Я смотрю на дядьку. Дядька смотрит на тварь с умилённой улыбочкой. Меня передёргивает.
— Зузу, — говорит дядька, — всё будет хорошо. Оденься тепло, голубчик, там дождик идёт.
Зузу! Зузу! Ядрёна кочерыжка!
Я молчу. Еле выговариваю:
— Спасибо, дядя.
— На здоровье, — говорит дядька и рвёт квитанцию поперёк знаков, профессионально. Подаёт крысёнышу курточку с капюшоном — и пёстрым шарфом в снежинках, как человеческому ребёнку, завязывает нижнюю часть лица. Прикрыл крысиный нос, раздвоенную губу — и смотреть уже не так нестерпимо. — Я с ним об этом говорил, голубчик. У него и впрямь свой интерес — и всё так хорошо сошлось…
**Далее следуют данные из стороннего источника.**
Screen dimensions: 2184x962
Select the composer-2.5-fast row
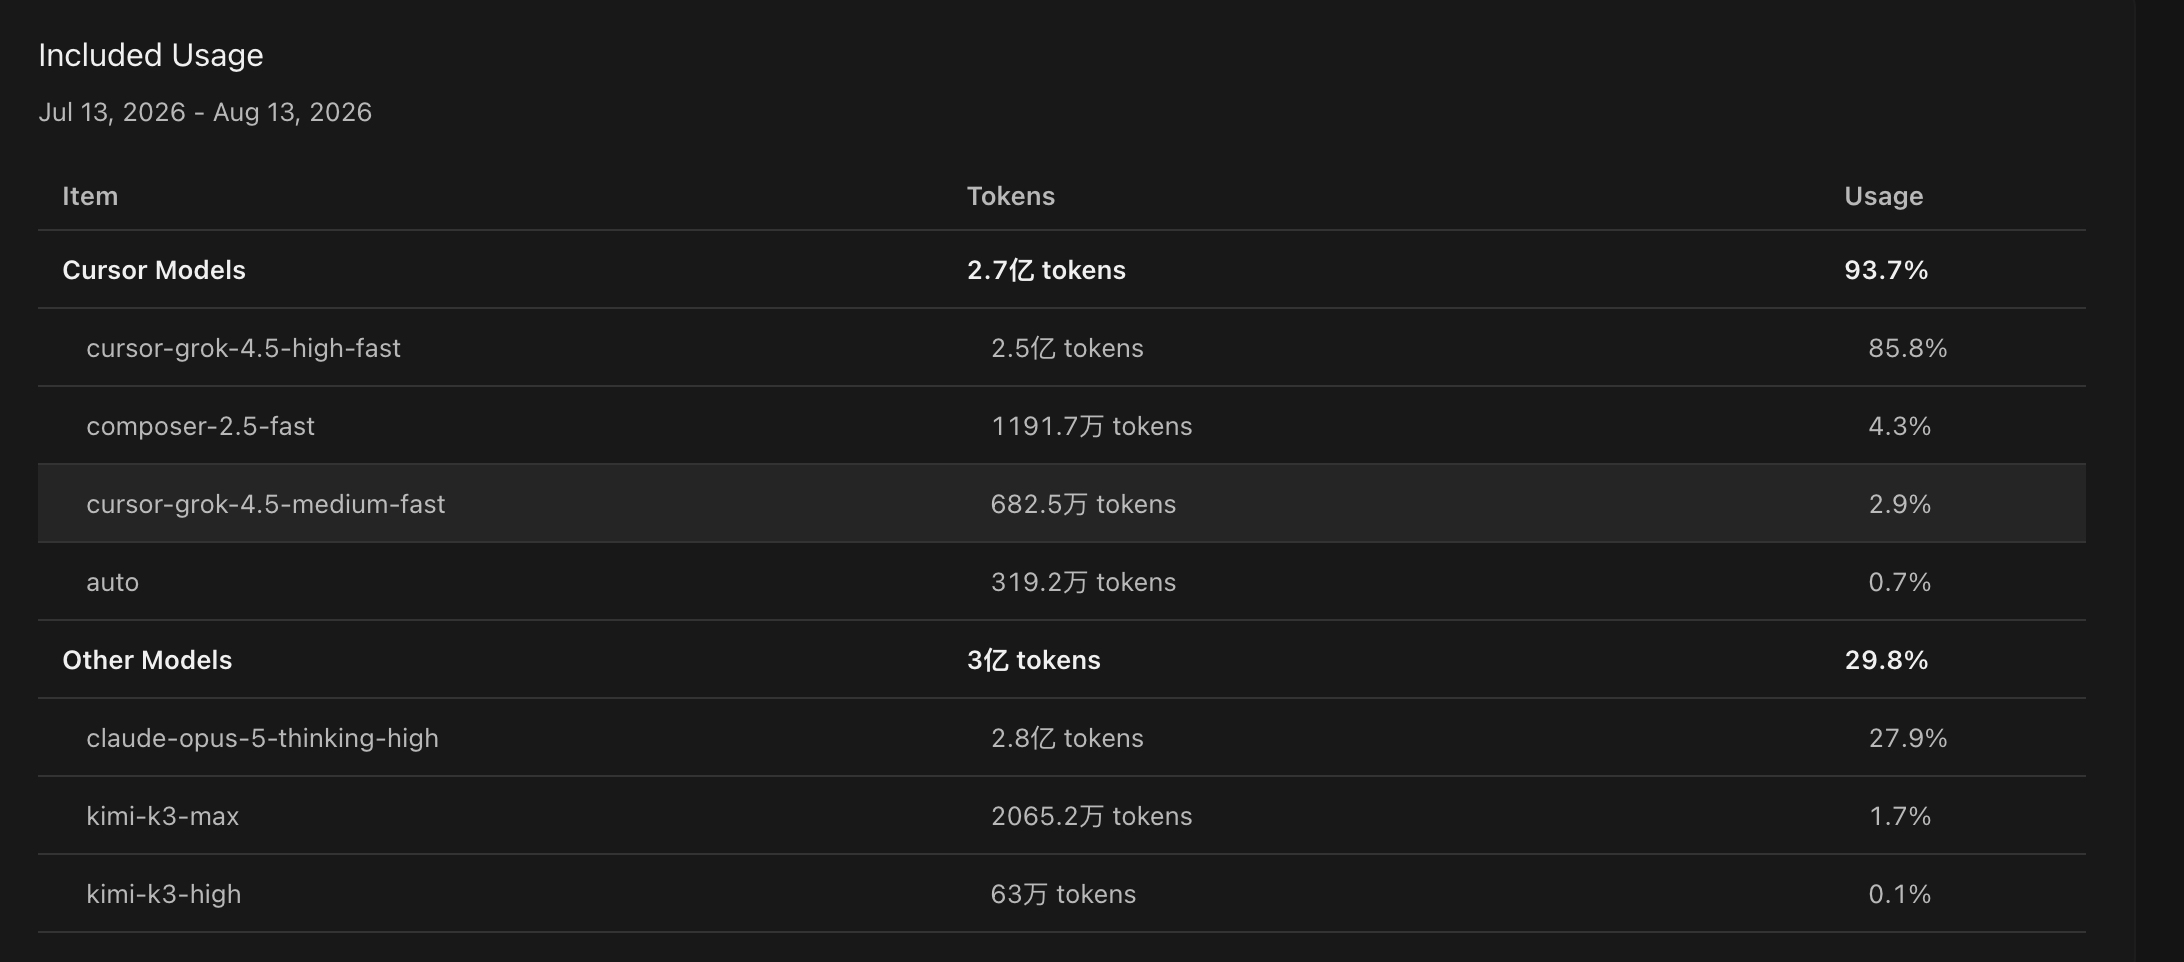1062,426
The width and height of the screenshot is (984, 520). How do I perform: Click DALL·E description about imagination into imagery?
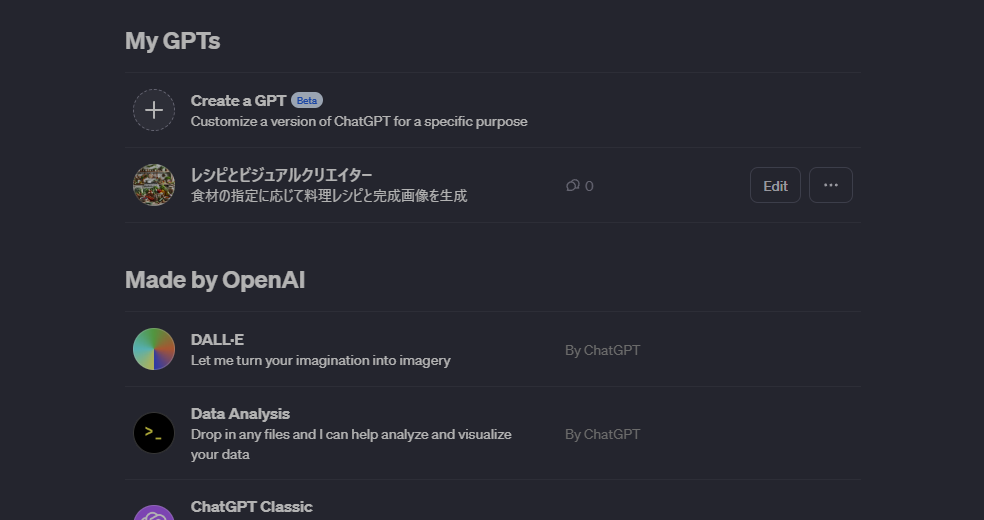[x=320, y=360]
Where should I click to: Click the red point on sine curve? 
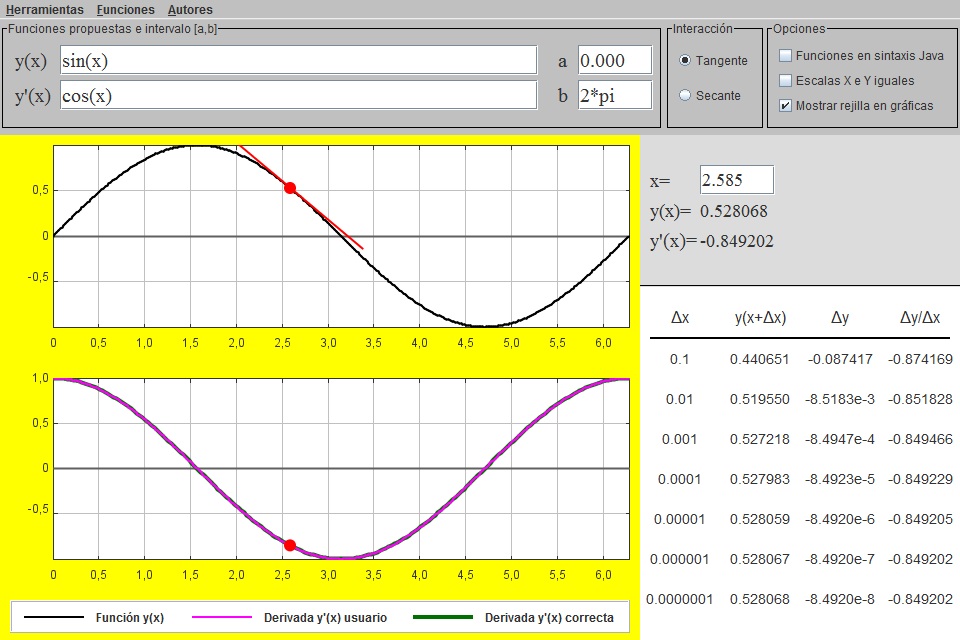click(x=290, y=187)
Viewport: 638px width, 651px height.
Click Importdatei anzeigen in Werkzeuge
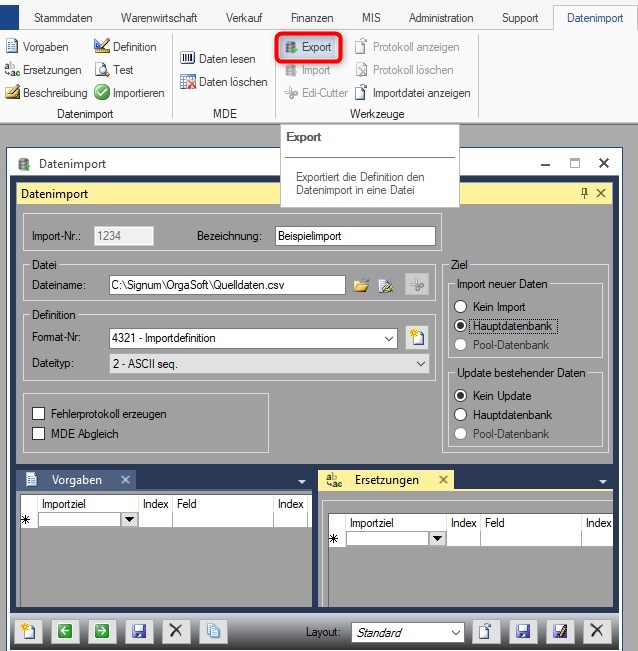(x=412, y=93)
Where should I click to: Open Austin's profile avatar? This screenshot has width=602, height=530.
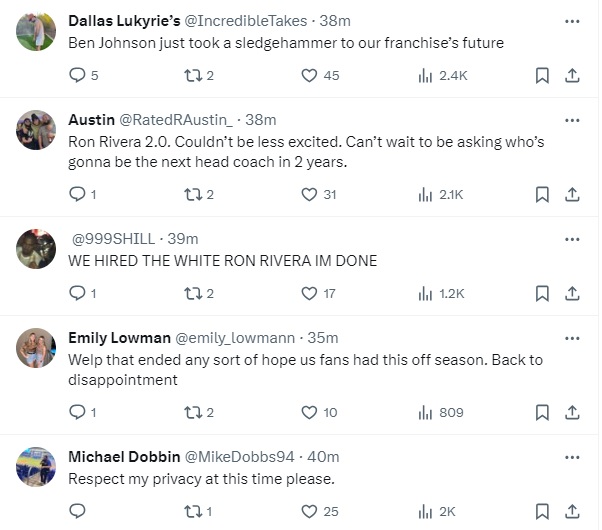click(x=36, y=130)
Крысёнок стаскивает шарф с морды — и у меня снова падает челюсть: я вижу, как они с дядькой целуются взасос! Язык крысы!
Меня сейчас вырвет.
— Старый извра… — начинаю я, но дядька перебивает:
— Не бери в голову, голубчик, что ты! Просто они… крысы… для них слюна — очень важная вещь, значимая… Это как… не знаю… обещание, что ли. Я за последнее время много о них узнал, о крысах…
— Слишком много.
— Тебе поможет. Ты же пытаешься спасать Город, голубчик… может, найдутся способы. Знаешь ведь, что старые способы не годятся.
Вздыхаю. Он прав. Только тошно.
— Пойдёмте, — говорит крысёныш. Натягивает шарф на морду.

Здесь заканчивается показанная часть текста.